試される者
特訓から三日が過ぎた。
ましろといつきは、路地や屋上、廃工場の跡地を使い、徹底的に体術の練習を続けていた。
「"右手"で触れて力を統一……うん、できた!」
いつきは汗をぬぐいながら笑う。
「いいわ、その調子。今度は連続の攻撃を想定してみる」
ましろの指導の下、いつきは"右手"で自分の運動エネルギーを統合し、跳躍や蹴り、腕の動きを補強する。
アルゴスは少し離れた場所から静かに見守る。
「次に動く者は……アレスだ」
彼の声には警告の響きが含まれていた。
「無闇に"力"を使えば、世界はまたズレる」
⸻
その頃、光のない円卓の間。
アレスは拳を握りしめ、家臣イニュオに向かって低く言った。
「……任せたぞ、イニュオ」
「了解。任せろ、アレス」
イニュオは血に染まる槍と盾を持ちながら、深紅の鎧に身を包み、鋭い眼光をアレスに向ける。
「"右手"の少年か……噂通りの力かな」
「破壊はするな、観察だ。俺は出ない」
アレスは冷たく告げる。
「任せるのはお前だ、イニュオ。
結果次第で次は俺が行く」
イニュオは頷き、静かに空間を裂くような気配を漂わせた。
「わかった……ヒカリノ大陸か、待っていろ」
⸻
カラスがなく。
その夜、
特訓を終えたいつきとましろが廃工場で休憩していた。
「今日も疲れたね……」
ましろは息を整えながら言う。
「でも、少しずつ"右手"の感覚がつかめてきた……」
いつきは額の汗を拭い、右手を握りしめる。
突然、空気がひんやりと変わった。街灯の光がわずかに揺れ、微細な因果のズレが路地に広がる。
「……何だ?」
ましろが警戒し、立ち上がる。
次の瞬間、影が二人の前に現れた。
「……はじめまして。」
血に染まる槍と盾を持ちながら深紅の鎧を纏い、冷徹な瞳を持つ女——アレスの家臣イニュオだった。
その気配だけで、路地の空気は圧迫される。
「……お前は?……」
いつきは息を呑む。
イニュオは微笑むことなく、二人をまっすぐに見据える。
「アレスの命令で来た。イニュオだ。

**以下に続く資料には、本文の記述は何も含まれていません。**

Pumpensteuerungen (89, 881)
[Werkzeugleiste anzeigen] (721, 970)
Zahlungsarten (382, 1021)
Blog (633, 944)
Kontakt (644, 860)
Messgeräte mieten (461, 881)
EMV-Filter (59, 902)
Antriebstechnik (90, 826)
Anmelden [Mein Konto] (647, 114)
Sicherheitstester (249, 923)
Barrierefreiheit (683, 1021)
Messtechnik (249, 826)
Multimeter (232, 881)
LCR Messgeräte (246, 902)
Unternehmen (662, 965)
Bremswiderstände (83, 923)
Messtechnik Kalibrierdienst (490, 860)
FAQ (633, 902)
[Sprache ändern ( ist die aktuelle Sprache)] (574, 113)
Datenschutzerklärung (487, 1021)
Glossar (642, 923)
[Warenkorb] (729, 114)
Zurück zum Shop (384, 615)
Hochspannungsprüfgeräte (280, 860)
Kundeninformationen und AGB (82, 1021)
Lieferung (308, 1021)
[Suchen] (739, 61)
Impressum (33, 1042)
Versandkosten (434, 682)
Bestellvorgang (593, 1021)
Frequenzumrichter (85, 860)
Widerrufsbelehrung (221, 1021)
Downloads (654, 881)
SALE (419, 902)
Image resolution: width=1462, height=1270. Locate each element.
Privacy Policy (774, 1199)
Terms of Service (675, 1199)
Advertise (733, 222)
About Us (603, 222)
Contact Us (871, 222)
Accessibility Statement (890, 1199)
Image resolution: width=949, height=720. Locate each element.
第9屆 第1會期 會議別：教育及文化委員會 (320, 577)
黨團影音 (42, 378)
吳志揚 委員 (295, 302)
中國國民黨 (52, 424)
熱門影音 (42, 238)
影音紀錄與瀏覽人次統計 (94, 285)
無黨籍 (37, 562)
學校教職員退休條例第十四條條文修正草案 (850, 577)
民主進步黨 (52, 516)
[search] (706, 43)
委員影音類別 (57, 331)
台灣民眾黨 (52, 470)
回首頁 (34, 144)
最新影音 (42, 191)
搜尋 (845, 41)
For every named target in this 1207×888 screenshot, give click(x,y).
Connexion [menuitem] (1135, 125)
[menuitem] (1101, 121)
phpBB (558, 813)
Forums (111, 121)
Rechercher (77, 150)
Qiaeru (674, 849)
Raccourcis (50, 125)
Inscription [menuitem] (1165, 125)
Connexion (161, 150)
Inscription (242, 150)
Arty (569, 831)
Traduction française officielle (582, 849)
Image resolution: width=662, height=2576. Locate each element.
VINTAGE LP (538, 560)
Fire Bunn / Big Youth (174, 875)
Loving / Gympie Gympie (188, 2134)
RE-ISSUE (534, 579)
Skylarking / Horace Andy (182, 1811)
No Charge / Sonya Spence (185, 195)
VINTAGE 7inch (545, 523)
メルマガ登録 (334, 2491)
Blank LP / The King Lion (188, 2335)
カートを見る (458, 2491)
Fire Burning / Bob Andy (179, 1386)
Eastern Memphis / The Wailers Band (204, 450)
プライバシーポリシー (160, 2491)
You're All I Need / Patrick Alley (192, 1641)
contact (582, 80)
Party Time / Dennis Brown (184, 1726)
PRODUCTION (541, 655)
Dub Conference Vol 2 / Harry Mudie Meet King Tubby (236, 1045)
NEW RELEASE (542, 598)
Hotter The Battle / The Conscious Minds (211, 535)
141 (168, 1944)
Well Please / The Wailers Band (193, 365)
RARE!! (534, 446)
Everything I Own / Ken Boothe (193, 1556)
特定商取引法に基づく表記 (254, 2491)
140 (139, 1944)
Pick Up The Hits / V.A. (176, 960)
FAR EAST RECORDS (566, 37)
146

君の"力"を確かめる」
ましろは瞬間的に身体を低く構えた。
「……いつき、準備して!」
"右手"で身体に触れるいつき。
運動エネルギーを統一する。
目には、相手の意思と矢印が浮かび上がる
——今度はただの防御だけでは済まされない。
直感だった。
イニュオの冷たい瞳が二人を射抜く。
「……行くぞ」
廃工場は瞬間的に静まり返り、次の衝撃を待つ——。